Dataset records
*** Block opens ***

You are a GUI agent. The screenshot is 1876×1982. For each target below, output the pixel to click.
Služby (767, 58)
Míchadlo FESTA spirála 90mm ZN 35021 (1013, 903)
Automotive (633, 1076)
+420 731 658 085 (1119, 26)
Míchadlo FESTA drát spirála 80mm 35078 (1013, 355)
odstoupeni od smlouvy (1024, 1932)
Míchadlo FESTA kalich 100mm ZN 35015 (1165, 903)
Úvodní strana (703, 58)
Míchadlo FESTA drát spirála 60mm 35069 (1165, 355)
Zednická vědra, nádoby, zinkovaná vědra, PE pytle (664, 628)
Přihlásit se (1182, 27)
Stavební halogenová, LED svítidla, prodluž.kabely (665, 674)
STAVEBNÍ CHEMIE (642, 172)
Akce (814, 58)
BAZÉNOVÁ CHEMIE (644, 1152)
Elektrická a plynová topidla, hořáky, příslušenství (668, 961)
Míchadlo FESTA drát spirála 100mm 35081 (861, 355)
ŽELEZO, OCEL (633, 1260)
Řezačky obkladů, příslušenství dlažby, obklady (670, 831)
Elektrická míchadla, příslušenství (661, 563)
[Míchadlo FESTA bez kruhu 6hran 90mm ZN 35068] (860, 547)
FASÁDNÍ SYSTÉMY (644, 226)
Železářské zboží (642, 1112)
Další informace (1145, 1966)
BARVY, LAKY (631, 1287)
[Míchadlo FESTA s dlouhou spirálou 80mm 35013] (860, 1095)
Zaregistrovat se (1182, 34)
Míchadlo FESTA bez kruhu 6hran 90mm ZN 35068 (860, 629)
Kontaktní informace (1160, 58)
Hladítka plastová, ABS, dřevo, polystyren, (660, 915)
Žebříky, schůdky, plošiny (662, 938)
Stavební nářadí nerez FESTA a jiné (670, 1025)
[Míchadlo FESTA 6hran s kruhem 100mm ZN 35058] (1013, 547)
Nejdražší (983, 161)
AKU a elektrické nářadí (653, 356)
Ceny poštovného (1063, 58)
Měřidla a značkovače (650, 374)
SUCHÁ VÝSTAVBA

*** Block closes ***

Task goal. Please print exactly the lines from the one containing "STAVEBNÍ CHEMIE (642, 172)" through the last line of the records, both included, and nothing else.

Expected answer.
STAVEBNÍ CHEMIE (642, 172)
Akce (814, 58)
BAZÉNOVÁ CHEMIE (644, 1152)
Elektrická a plynová topidla, hořáky, příslušenství (668, 961)
Míchadlo FESTA drát spirála 100mm 35081 (861, 355)
ŽELEZO, OCEL (633, 1260)
Řezačky obkladů, příslušenství dlažby, obklady (670, 831)
Elektrická míchadla, příslušenství (661, 563)
[Míchadlo FESTA bez kruhu 6hran 90mm ZN 35068] (860, 547)
FASÁDNÍ SYSTÉMY (644, 226)
Železářské zboží (642, 1112)
Další informace (1145, 1966)
BARVY, LAKY (631, 1287)
[Míchadlo FESTA s dlouhou spirálou 80mm 35013] (860, 1095)
Zaregistrovat se (1182, 34)
Míchadlo FESTA bez kruhu 6hran 90mm ZN 35068 (860, 629)
Kontaktní informace (1160, 58)
Hladítka plastová, ABS, dřevo, polystyren, (660, 915)
Žebříky, schůdky, plošiny (662, 938)
Stavební nářadí nerez FESTA a jiné (670, 1025)
[Míchadlo FESTA 6hran s kruhem 100mm ZN 35058] (1013, 547)
Nejdražší (983, 161)
AKU a elektrické nářadí (653, 356)
Ceny poštovného (1063, 58)
Měřidla a značkovače (650, 374)
SUCHÁ VÝSTAVBA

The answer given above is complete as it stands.